Global China 2049 Initiative refers to the Chinese economic strategies and policies across various sectors as it moves toward achieving its aspirational “national rejuvenation dream.
China has a goal of becoming one of the world's most developed nations by its centenary in 2049. To achieve it, over the next 30 years it will lay down more infrastructure than the rest of the world has in its history, modernizing and greening cities and buildings, embracing technology, and finding new ways to care for and feed over 1.3 billion people.
In 1921, the population of China was 400 million, and it was a necessitous country under the occupation of several foreign powers. Unlike in 1949 when the majority of the Chinese population was poor and illiterate, the situation in 2021 is totally different.
Over the last 72 years, China has elevated around 700 million people from poverty and today China is a success story in terms of GDP, economic growth rate, exports, foreign exchange reserves, and the standard of living.
If China meets the target by 2049, its economy will triple America's.
It’s clear that China is the world’s next economic superpower. But what isn’t so clear is how China will get there by the middle of this century.
The primary responsibility of Chinese authorities to move toward its 2049 “grand goal” is to ensure sustainable and balanced economic growth against the background of multiple domestic issues. The challenges have been identified as an aging population, widening income inequality, economic imbalances, production overcapacity, rising local government and corporate debt, an inefficient financial system, and environmental degradation.
The country also has to deal with structural problems, including the middle-income trap and international challenges resulting from rising strategic competition with the US and the Covid-19 pandemic.
After decades of environmental degradation, China is looking for sustainable, green solutions to some of its biggest challenges - how to feed, power, and house a population of 1.3 billion people. If it succeeds, it will change the face of China and redefine the future as we know it.

Saved data entries:

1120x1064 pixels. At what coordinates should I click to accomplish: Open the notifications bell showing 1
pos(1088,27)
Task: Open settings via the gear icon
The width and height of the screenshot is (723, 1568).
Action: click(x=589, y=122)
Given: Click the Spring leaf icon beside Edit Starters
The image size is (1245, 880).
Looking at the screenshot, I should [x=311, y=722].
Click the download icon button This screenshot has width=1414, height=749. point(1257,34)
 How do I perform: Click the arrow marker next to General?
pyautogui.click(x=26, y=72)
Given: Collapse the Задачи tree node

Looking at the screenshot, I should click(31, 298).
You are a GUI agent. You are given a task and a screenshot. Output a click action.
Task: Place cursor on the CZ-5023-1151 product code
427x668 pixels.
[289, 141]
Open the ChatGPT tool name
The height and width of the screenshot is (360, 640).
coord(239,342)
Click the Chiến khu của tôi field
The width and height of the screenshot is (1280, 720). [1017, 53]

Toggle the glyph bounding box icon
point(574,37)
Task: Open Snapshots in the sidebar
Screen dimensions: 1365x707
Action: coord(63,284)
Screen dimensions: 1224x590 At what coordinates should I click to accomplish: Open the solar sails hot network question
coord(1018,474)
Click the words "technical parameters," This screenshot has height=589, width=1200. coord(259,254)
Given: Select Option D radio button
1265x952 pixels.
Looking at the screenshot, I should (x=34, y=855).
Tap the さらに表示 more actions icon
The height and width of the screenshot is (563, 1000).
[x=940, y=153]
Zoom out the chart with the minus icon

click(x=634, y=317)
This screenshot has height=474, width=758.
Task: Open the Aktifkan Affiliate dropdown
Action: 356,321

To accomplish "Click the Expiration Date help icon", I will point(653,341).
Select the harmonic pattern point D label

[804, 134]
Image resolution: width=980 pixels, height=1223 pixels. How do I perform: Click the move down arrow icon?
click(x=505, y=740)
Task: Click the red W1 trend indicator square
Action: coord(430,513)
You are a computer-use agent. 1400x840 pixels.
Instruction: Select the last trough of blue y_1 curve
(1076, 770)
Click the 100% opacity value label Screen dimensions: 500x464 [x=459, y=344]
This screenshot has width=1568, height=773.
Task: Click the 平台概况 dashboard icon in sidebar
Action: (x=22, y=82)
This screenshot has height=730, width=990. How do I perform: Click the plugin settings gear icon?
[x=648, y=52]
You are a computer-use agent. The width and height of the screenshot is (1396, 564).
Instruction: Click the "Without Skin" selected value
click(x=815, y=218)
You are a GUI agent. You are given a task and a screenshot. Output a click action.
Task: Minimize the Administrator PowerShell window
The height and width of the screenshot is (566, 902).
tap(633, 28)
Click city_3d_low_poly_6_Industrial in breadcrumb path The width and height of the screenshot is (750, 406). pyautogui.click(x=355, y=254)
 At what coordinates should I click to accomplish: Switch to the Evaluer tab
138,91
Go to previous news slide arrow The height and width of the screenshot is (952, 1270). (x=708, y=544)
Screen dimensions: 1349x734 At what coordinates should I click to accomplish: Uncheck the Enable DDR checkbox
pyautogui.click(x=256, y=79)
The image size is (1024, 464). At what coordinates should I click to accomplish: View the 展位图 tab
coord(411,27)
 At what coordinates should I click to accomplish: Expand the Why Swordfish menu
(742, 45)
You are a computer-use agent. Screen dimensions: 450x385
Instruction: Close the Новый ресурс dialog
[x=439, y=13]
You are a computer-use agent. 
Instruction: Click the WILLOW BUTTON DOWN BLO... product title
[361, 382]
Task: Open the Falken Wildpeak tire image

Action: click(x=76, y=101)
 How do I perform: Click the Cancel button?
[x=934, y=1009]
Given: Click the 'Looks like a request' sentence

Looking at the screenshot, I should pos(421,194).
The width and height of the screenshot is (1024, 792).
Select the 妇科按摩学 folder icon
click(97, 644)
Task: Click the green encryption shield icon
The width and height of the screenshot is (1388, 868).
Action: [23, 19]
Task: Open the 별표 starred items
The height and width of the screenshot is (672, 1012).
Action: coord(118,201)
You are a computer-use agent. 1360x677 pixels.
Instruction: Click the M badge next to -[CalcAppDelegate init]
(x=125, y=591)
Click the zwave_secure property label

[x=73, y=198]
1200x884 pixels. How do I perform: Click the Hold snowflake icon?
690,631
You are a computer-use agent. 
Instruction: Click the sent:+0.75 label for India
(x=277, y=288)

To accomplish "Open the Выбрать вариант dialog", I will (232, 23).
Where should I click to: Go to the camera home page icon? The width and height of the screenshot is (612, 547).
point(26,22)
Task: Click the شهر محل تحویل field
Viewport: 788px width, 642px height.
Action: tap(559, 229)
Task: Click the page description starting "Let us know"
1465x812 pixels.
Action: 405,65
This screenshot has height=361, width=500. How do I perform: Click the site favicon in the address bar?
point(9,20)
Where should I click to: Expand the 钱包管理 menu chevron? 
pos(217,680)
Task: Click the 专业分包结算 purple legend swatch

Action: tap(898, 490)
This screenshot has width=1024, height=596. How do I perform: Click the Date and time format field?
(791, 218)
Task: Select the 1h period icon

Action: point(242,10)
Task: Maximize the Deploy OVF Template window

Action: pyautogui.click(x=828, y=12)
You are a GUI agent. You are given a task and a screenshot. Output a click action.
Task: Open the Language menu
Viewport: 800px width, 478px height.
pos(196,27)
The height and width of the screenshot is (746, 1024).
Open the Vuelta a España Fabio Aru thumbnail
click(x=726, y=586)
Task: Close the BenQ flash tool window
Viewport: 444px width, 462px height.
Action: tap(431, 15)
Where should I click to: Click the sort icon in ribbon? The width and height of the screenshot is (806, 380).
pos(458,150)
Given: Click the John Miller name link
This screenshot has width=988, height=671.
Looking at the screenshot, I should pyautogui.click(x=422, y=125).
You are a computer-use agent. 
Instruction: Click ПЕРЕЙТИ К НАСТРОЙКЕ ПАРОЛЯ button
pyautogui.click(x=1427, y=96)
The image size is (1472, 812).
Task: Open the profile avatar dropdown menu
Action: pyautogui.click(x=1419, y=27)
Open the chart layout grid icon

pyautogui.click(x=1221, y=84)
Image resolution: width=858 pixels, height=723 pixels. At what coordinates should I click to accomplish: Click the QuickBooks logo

= ASSIGNMENT =
Reproduce the full passage on China's 2049 development goals word for word.

= EXPECTED ANSWER =
Global China 2049 Initiative refers to the Chinese economic strategies and policies across various sectors as it moves toward achieving its aspirational “national rejuvenation dream.
China has a goal of becoming one of the world's most developed nations by its centenary in 2049. To achieve it, over the next 30 years it will lay down more infrastructure than the rest of the world has in its history, modernizing and greening cities and buildings, embracing technology, and finding new ways to care for and feed over 1.3 billion people.
In 1921, the population of China was 400 million, and it was a necessitous country under the occupation of several foreign powers. Unlike in 1949 when the majority of the Chinese population was poor and illiterate, the situation in 2021 is totally different.
Over the last 72 years, China has elevated around 700 million people from poverty and today China is a success story in terms of GDP, economic growth rate, exports, foreign exchange reserves, and the standard of living.
If China meets the target by 2049, its economy will triple America's.
It’s clear that China is the world’s next economic superpower. But what isn’t so clear is how China will get there by the middle of this century.
The primary responsibility of Chinese authorities to move toward its 2049 “grand goal” is to ensure sustainable and balanced economic growth against the background of multiple domestic issues. The challenges have been identified as an aging population, widening income inequality, economic imbalances, production overcapacity, rising local government and corporate debt, an inefficient financial system, and environmental degradation.
The country also has to deal with structural problems, including the middle-income trap and international challenges resulting from rising strategic competition with the US and the Covid-19 pandemic.
After decades of environmental degradation, China is looking for sustainable, green solutions to some of its biggest challenges - how to feed, power, and house a population of 1.3 billion people. If it succeeds, it will change the face of China and redefine the future as we know it.